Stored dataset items
----------------------------------------

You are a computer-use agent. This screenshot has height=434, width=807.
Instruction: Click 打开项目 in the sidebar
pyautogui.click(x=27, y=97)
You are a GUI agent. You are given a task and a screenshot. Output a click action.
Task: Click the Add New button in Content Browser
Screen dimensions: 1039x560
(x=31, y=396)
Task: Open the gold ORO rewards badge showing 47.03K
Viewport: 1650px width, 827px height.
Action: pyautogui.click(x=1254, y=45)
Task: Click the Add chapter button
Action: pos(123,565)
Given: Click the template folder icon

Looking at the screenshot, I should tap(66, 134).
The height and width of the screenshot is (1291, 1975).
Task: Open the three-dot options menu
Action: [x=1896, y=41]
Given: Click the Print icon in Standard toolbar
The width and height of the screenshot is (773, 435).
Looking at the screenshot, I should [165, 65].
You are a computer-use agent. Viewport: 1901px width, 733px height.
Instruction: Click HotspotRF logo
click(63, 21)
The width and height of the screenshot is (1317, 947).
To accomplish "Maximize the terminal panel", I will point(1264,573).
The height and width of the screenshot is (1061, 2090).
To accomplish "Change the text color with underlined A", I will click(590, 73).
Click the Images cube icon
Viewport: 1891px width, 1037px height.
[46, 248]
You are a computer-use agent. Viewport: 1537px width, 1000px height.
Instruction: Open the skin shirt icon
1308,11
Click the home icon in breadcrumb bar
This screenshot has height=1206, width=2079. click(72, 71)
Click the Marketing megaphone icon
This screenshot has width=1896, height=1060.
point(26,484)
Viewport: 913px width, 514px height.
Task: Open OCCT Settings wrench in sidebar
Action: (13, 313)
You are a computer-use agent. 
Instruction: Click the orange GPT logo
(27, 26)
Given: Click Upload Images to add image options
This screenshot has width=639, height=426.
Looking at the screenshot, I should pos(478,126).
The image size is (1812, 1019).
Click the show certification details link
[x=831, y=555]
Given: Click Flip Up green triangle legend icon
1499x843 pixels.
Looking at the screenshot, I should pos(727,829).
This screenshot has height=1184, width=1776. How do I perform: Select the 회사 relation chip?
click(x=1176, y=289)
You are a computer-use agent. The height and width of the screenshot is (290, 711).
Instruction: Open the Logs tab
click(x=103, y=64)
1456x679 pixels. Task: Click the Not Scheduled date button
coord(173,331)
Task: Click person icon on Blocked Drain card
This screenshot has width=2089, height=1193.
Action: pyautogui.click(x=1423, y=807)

----------------------------------------

== Problem statement ==
Transcribe the entries exactly.

== Task response ==
You are a computer-use agent. This screenshot has height=434, width=807.
Instruction: Click 打开项目 in the sidebar
pyautogui.click(x=27, y=97)
You are a GUI agent. You are given a task and a screenshot. Output a click action.
Task: Click the Add New button in Content Browser
Screen dimensions: 1039x560
(x=31, y=396)
Task: Open the gold ORO rewards badge showing 47.03K
Viewport: 1650px width, 827px height.
Action: pyautogui.click(x=1254, y=45)
Task: Click the Add chapter button
Action: pos(123,565)
Given: Click the template folder icon

Looking at the screenshot, I should tap(66, 134).
The height and width of the screenshot is (1291, 1975).
Task: Open the three-dot options menu
Action: [x=1896, y=41]
Given: Click the Print icon in Standard toolbar
The width and height of the screenshot is (773, 435).
Looking at the screenshot, I should [165, 65].
You are a computer-use agent. Viewport: 1901px width, 733px height.
Instruction: Click HotspotRF logo
click(63, 21)
The width and height of the screenshot is (1317, 947).
To accomplish "Maximize the terminal panel", I will point(1264,573).
The height and width of the screenshot is (1061, 2090).
To accomplish "Change the text color with underlined A", I will click(590, 73).
Click the Images cube icon
Viewport: 1891px width, 1037px height.
[46, 248]
You are a computer-use agent. Viewport: 1537px width, 1000px height.
Instruction: Open the skin shirt icon
1308,11
Click the home icon in breadcrumb bar
This screenshot has height=1206, width=2079. click(72, 71)
Click the Marketing megaphone icon
This screenshot has width=1896, height=1060.
point(26,484)
Viewport: 913px width, 514px height.
Task: Open OCCT Settings wrench in sidebar
Action: (13, 313)
You are a computer-use agent. 
Instruction: Click the orange GPT logo
(27, 26)
Given: Click Upload Images to add image options
This screenshot has width=639, height=426.
Looking at the screenshot, I should pos(478,126).
The image size is (1812, 1019).
Click the show certification details link
[x=831, y=555]
Given: Click Flip Up green triangle legend icon
1499x843 pixels.
Looking at the screenshot, I should pos(727,829).
This screenshot has height=1184, width=1776. How do I perform: Select the 회사 relation chip?
click(x=1176, y=289)
You are a computer-use agent. The height and width of the screenshot is (290, 711).
Instruction: Open the Logs tab
click(x=103, y=64)
1456x679 pixels. Task: Click the Not Scheduled date button
coord(173,331)
Task: Click person icon on Blocked Drain card
This screenshot has width=2089, height=1193.
Action: pyautogui.click(x=1423, y=807)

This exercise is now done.